● **Partes do exercício**:
1: Relacione todas as pessoas citadas nominalmente na reportagem sobre reajustes salariais.
2: Reproduza com fidelidade o trecho da reportagem sobre reajustes salariais que vai de "O Globo, n.32.302, 14/01/2022." até "sobre o assunto.", inclusive.
3: Retome a redação da reportagem sobre reajustes salariais, prosseguindo a partir da última frase apresentada.

O Globo, n.32.302, 14/01/2022. Economia, p. 10
Ministros do STF alertam sobre reajustes em cascata
Manoel Ventura e Mariana Muniz
Se houver aumento somente para policiais e outras categorias acionarem o Supremo pedindo isonomia, a Corte deve estender benefícios. Integrantes do governo consultaram membros do tribunal sobre o assunto.
Em consultas informais feitas por auxiliares do presidente Jair Bolsonaro, ministros do Supremo Tribunal Federal (STF) avisaram que conceder reajustes salariais para categorias específicas, como a de policiais federais, pode desencadear uma série de ações na Corte, cobrando o mesmo tratamento para todos os servidores, de acordo com integrantes do governo.
O Supremo pode obrigar o “alinhamento” do tratamento dado a uma categoria às demais carreiras do Executivo, após dois anos de reajustes suspensos.

● **Informações exibidas**:
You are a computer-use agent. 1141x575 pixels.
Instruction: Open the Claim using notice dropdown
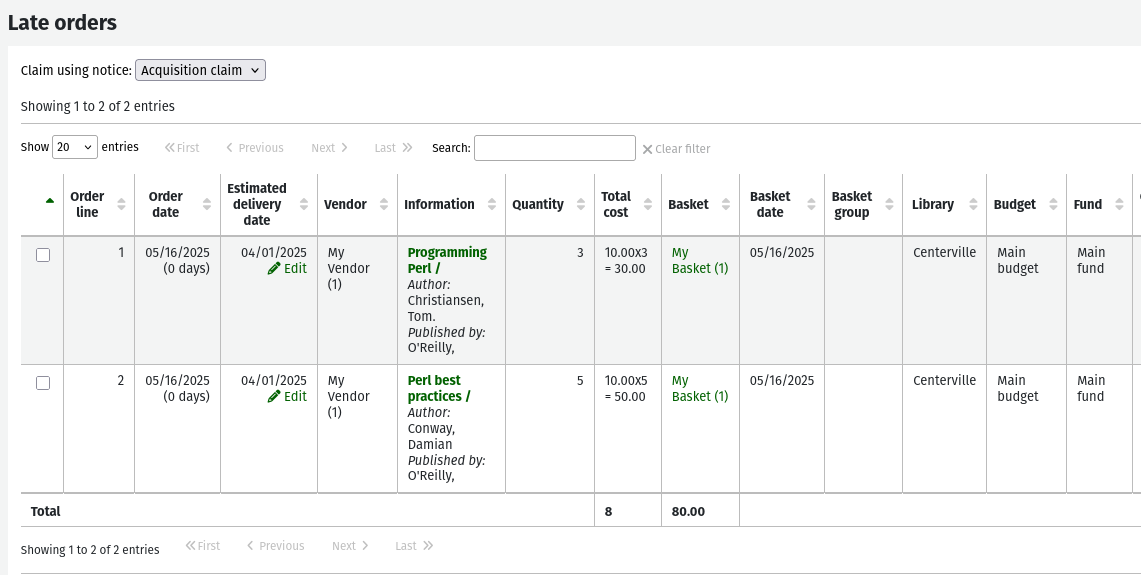click(200, 70)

● **Respostas por tarefa**:
1:
Manoel Ventura
Mariana Muniz
Jair Bolsonaro

2:
O Globo, n.32.302, 14/01/2022. Economia, p. 10
Ministros do STF alertam sobre reajustes em cascata
Manoel Ventura e Mariana Muniz
Se houver aumento somente para policiais e outras categorias acionarem o Supremo pedindo isonomia, a Corte deve estender benefícios. Integrantes do governo consultaram membros do tribunal sobre o assunto.

3:
Mesmo que a decisão de Bolsonaro seja a de conceder o reajuste apenas para policiais, o governo pode ser obrigado a dar aumentos para várias categorias, com impacto fiscal muito maior. Esse alerta foi levado por auxiliares ao próprio Bolsonaro.
Pelas estimativas, cada ponto percentual de reajuste geral para servidores gera gastos entre R$ 3 bilhões e R$ 4 bilhões. E esse efeito é permanente, exigindo cortes em outras áreas do Orçamento. A pedido de Bolsonaro, o Congresso aprovou uma reserva de R$ 1,9 bilhão para atender reajustes em 2022.
O presidente já indicou que quer usar o dinheiro para aumentar os vencimentos de integrantes da Polícia Federal e da Polícia Rodoviária Federal, de agentes penitenciários e servidores do Ministério da Justiça.
No último fim de semana, o próprio Bolsonaro mudou de tom e disse que “não está garantido reajuste para ninguém”:
— Primeiramente, não está garantido reajuste para ninguém. Tem uma reserva de R$ 2 bilhões que você pode usar, poderia ser usado para PF, PRF, e também para o pessoal do sistema prisional, mas não está nada garantido no tocante a isso aí.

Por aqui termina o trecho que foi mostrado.